2023 has been a year — one that I'll write a bestseller about one day 😉
But really, it’s been a wild ride and I’m grateful for all that it entailed; the ups, the downs, the highs, the lows, the wins, and the losses. With us being 2 days out from 2024, I’ve done tons of reflecting on the year, the most defining moments, and what I would like this next year to look like.
This was a year that I really found my voice and used the hell out of it.
I used to think about the opportunities that I may have missed out on based on how I show up, but then I think about all of the opportunities that I’ve received, based on how I show up. And that’s where the gratitude comes in. There are not many greater feelings than being yourself and staying true to that, no matter what.
And I pride myself on that.
There are so many people who are paralyzed with fear with just the thought of publicly sharing an unpopular opinion or belief, let alone disrupting the status quo. You wouldn't believe how many people reach out/have reached out to me expressing their appreciation for my authenticity, transparency, and unapologetic nature. It’s my wish that every being reach that place. It’s liberating AF. I want everyone to experience that and have confidence in knowing that the people that rock with you, really rock with you. I strongly believe that those are a few of the qualities that have shaped what my advocacy looks like. And I hope to continue to show up for others and be more impactful.
This year I learned more about my passions and led with that. I'm more open.
And I’m embracing the pivot.
I hope that I continue to learn — that’s something I never want to stop doing. I want to continue to learn about my history, as it informs how my generation and I (and those to come), show up; as activists, allies, and abolitionists. I want all my people free.

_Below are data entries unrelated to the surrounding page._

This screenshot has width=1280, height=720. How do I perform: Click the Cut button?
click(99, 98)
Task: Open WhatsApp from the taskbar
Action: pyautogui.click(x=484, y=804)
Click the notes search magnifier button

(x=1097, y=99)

While I believe that I accomplished a lot this year, I’m so proud of myself for the grit, determination, and passion that was demonstrated in this season. 2023 was a tough year, but gosh, I grew so much. I’ve changed so much and I have an abundance of gratitude for all that has accompanied these transitions. I’m grateful for these new experiences and perspectives, and yet, there has been a grieving process that has occurred, as I let go of everything that I’ve ever known. I believe that I’ve been privileged with the knowledge, consciousness, and awareness, and have taken the rose colored glasses off, causing a shift in my perspective and ways in which I navigate in this universe.
I find myself now focused on cultivating a community of love that extends beyond and is much greater than what I could ever receive from one person in a romantic relationship. If I ever bring life into this universe, I hope to show my children that there are other ways to exist than what we’ve been indoctrinated to believe.
Things are shifting, things are changing, things are different — and it’s okay.
Change and growth are uncomfortable, but who wants to stay the same anyway?